The seventh chapter marks the return to discussions of early life in the form of the aforementioned Stromatolites. The cyanobacteria form the top photosynthesizing layers of the Stromatolite. Other anaerobic "bacteria" form lower layers. These plus influx of sediments produce the distinctive layered configuration of Stromatolites. Many of the nature programs will show the mound shaped Stromatolites in Shark Bay in Australia.
Cradle of Life continues with the evolution of higher forms in the following chapters. Cells with nuclei may have existed as early as 2,800 Ma. Better proof but still not certain is found in 2,100 Ma rock. Firm evidence comes in at 1,800 Ma rocks from China.
Solution To Darwin's Dilemma is the topic in chapter ten. "Darwin's Dilemma" was not whether evolution had occurred but where was the proof of the earliest life forms that should have existed prior to the Cambrian? Darwin proved that evolution had occurred by factual evidence; remember that the multiple "theories of evolution" are proposals on the mechanism of how evolution (the fact) works. [Unfortunately, incomplete science education and the popular press have the fact and the theories confused]. Schopf does an excellent job explaining this starting with how science is done. He ends with a logical explanation of the evolution of intelligence.
Cradle of Life ends with a chapter illustrating examples of early mistakes and hoaxes in science. One of these very famous fossils was Homo diluvii testis - "Man a witness of the deluge". Discovered and described by Johann Jacob Scheuchzer in 1725, the fossil fit with prevailing religious beliefs and was seen as providing proof of Biblical Truth (the Noachian flood). Georges Cuvier showed this to be a 15 Ma fossil salamander 100 years later. The important premise to remember from this chapter is that science can make mistakes but sooner or later they are corrected. Science is a self correcting discipline.
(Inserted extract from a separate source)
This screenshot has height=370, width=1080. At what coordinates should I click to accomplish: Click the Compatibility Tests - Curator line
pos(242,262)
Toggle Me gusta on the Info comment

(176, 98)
Finally, Cradle of Life deals with Martian meteorites and possible proof of life on Mars. You'll find this interesting from the aspect of political pressures and government funding. It will certainly open your eyes to the veracity of facts as presented in the daily news.
Cradle of Life has an excellent Glossary and a chapter by chapter guide to recommendations for Further Reading.
I strongly endorse Schopf's Cradle of Life for many reasons. There is a tremendous amount to be learned from the search and discovery of the earliest forms of life on earth. Besides the main thrust concerning life Schopf well illustrates the methods of science, the intertwining of chemistry and biology, and the role of evolution.